A 5.7- kg concrete block rests on a level table. A 4.0- kg mass is attached to the block by a string passing over a light, frictionless pulley. If the acceleration of the block is measured to be 1.0 m/s2, what is the coefficient of friction between the block and the table?
See my answer to a later post of the same question.
To find the coefficient of friction between the block and the table, we need to use Newton's second law of motion.
First, let's analyze the forces acting on the system.
1. The weight of the concrete block (W1) is equal to its mass (m1) multiplied by the acceleration due to gravity (g):
W1 = m1 * g
2. The tension in the string (T) is equal to the weight of the attached mass (W2):
T = W2 = m2 * g
3. The force of friction (f) between the block and the table resists the motion and acts opposite to the applied force.

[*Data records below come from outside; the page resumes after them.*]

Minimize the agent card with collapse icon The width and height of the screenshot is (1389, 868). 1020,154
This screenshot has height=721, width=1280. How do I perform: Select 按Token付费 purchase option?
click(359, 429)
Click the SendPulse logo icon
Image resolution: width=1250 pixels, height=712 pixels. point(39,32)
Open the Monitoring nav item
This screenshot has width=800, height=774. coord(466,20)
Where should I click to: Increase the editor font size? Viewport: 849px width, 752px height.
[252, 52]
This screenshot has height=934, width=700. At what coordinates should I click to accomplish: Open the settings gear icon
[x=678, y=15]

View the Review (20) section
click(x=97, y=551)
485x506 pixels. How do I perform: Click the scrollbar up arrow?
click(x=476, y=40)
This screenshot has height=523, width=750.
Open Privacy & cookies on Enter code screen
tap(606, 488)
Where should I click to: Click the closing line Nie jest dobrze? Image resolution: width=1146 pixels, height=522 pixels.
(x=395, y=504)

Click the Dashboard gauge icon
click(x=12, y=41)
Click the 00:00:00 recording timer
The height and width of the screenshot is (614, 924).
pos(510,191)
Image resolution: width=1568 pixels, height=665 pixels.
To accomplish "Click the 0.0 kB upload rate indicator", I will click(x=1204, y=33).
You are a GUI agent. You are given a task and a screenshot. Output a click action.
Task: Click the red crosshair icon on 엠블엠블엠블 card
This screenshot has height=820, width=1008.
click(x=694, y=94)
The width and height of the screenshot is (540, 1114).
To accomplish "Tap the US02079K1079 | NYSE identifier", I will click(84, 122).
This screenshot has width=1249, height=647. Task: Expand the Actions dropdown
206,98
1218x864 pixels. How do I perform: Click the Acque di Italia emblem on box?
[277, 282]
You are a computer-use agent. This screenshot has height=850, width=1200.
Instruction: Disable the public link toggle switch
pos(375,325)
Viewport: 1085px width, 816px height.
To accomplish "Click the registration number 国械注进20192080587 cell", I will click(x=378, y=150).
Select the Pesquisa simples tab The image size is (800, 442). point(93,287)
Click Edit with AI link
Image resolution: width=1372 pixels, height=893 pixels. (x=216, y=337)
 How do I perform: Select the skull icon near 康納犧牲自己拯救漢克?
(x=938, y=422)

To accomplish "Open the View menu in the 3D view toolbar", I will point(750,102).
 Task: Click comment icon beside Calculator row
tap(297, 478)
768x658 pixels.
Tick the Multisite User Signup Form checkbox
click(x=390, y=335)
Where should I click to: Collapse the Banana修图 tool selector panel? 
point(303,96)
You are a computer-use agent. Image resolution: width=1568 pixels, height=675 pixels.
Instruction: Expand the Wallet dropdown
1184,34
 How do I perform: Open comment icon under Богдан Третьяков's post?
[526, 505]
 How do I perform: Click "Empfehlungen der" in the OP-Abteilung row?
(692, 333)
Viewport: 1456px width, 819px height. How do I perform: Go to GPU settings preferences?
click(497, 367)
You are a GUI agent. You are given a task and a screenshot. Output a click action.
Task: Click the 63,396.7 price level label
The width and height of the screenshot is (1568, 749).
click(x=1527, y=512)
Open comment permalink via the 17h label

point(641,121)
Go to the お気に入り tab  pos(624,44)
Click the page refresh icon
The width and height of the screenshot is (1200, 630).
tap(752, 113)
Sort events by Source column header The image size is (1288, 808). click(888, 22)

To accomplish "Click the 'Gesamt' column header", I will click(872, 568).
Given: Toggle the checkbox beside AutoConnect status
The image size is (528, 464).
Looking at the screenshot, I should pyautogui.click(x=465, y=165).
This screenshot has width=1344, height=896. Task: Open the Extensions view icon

Since the system is in equilibrium, the force of friction (f) is equal to the tension in the string (T), but in the opposite direction:
f = T
Using Newton's second law, we can write the equation of motion for the block:
f = m1 * a
Substituting the expressions for f and T:
m2 * g = m1 * a
We can rearrange this equation to isolate the coefficient of friction (μ):
μ = (m2 * g) / (m1 * a)
Now, let's substitute the given values:
m1 = 5.7 kg (mass of the concrete block)
m2 = 4.0 kg (mass attached to the block)
a = 1.0 m/s^2 (acceleration of the block)
The acceleration due to gravity (g) is approximately 9.8 m/s^2.
μ = (4.0 kg * 9.8 m/s^2) / (5.7 kg * 1.0 m/s^2)
Calculating this expression:
μ ≈ 6.84 / 5.7
μ ≈ 1.199
Therefore, the coefficient of friction between the block and the table is approximately 1.199.